Screenshot grounding data
_ _ _ _

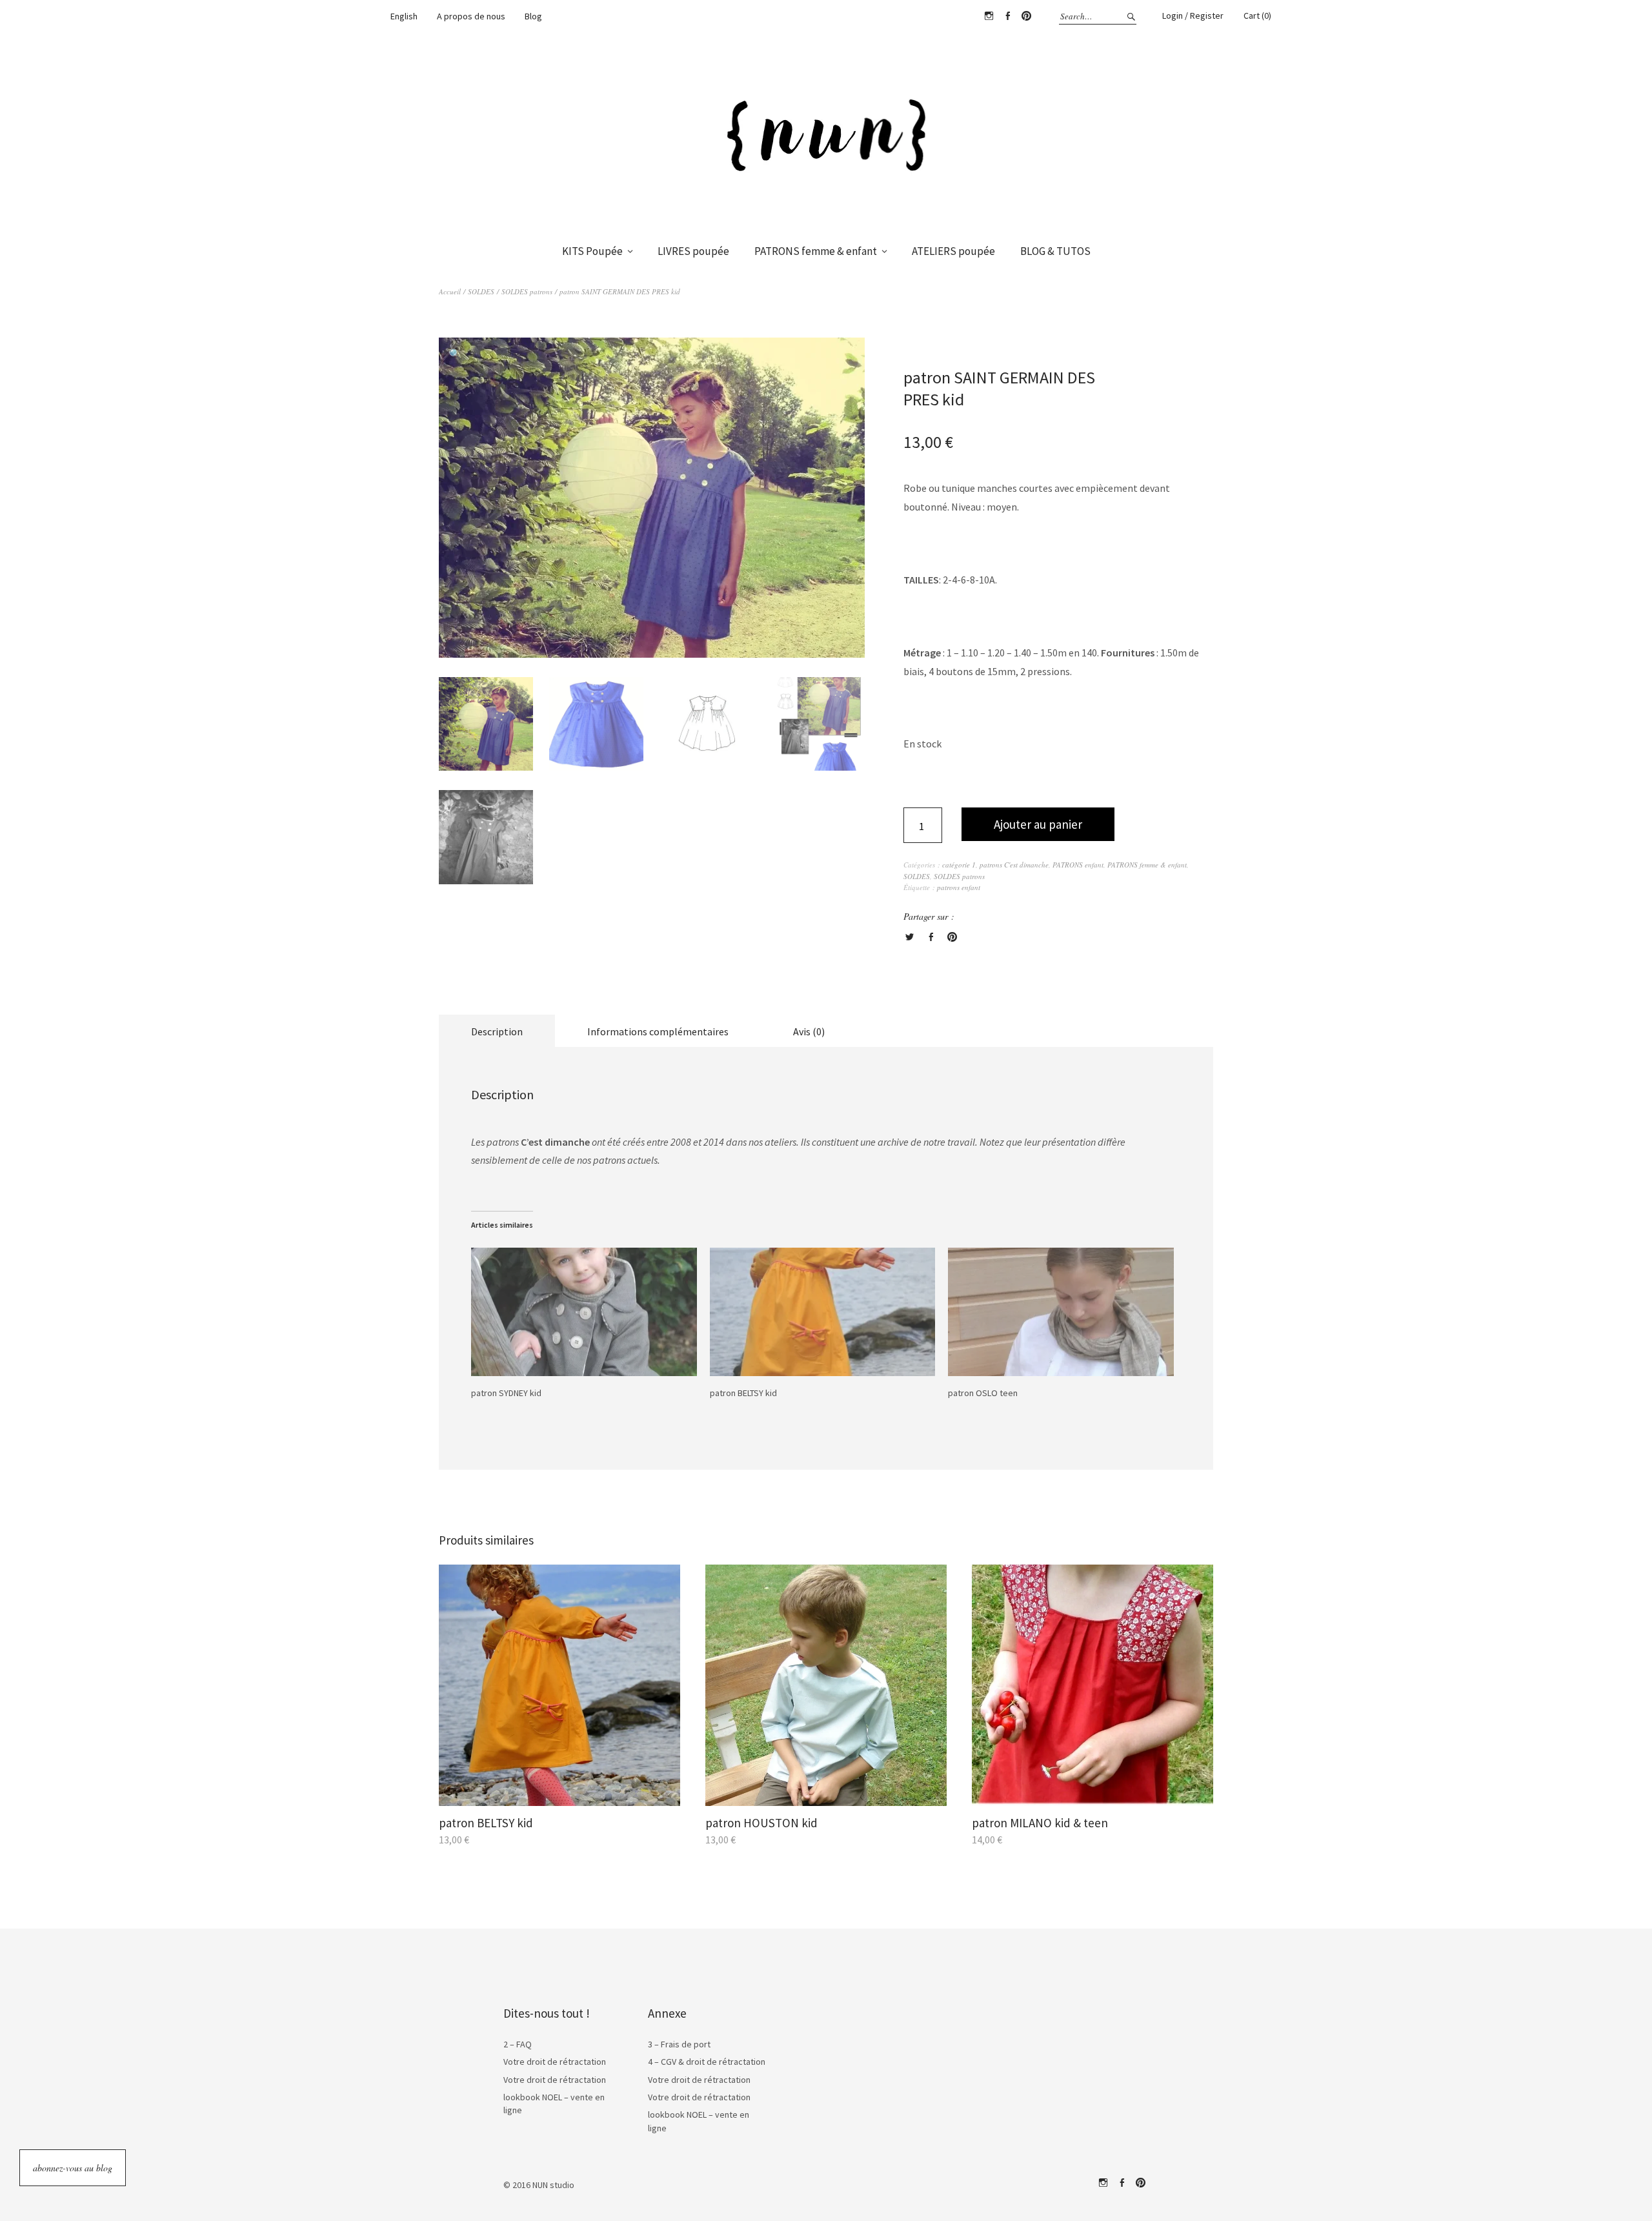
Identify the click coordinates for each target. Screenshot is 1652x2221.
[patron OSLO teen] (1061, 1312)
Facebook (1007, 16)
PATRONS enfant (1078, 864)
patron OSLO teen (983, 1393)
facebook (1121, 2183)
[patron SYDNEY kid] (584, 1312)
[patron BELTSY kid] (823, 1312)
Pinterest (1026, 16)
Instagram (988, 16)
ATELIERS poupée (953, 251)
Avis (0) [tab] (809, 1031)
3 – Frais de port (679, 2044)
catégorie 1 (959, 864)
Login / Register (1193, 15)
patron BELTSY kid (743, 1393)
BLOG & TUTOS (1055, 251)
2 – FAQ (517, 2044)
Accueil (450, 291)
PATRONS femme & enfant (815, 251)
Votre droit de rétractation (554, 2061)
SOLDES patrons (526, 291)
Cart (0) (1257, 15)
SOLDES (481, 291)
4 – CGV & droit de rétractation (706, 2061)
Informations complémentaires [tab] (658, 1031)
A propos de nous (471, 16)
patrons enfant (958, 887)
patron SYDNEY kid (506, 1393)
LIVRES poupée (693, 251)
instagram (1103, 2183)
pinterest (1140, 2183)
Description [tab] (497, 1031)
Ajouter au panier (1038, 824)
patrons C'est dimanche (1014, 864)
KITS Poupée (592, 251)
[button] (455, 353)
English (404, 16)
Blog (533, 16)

_ _ _ _

Transcribe every line of the records exactly. Pictures do not belong in the copy.

> Written response
Identify the click coordinates for each target. Screenshot is 1652x2221.
[patron OSLO teen] (1061, 1312)
Facebook (1007, 16)
PATRONS enfant (1078, 864)
patron OSLO teen (983, 1393)
facebook (1121, 2183)
[patron SYDNEY kid] (584, 1312)
[patron BELTSY kid] (823, 1312)
Pinterest (1026, 16)
Instagram (988, 16)
ATELIERS poupée (953, 251)
Avis (0) [tab] (809, 1031)
3 – Frais de port (679, 2044)
catégorie 1 (959, 864)
Login / Register (1193, 15)
patron BELTSY kid (743, 1393)
BLOG & TUTOS (1055, 251)
2 – FAQ (517, 2044)
Accueil (450, 291)
PATRONS femme & enfant (815, 251)
Votre droit de rétractation (554, 2061)
SOLDES patrons (526, 291)
Cart (0) (1257, 15)
SOLDES (481, 291)
4 – CGV & droit de rétractation (706, 2061)
Informations complémentaires [tab] (658, 1031)
A propos de nous (471, 16)
patrons enfant (958, 887)
patron SYDNEY kid (506, 1393)
LIVRES poupée (693, 251)
instagram (1103, 2183)
pinterest (1140, 2183)
Description [tab] (497, 1031)
Ajouter au panier (1038, 824)
patrons C'est dimanche (1014, 864)
KITS Poupée (592, 251)
[button] (455, 353)
English (404, 16)
Blog (533, 16)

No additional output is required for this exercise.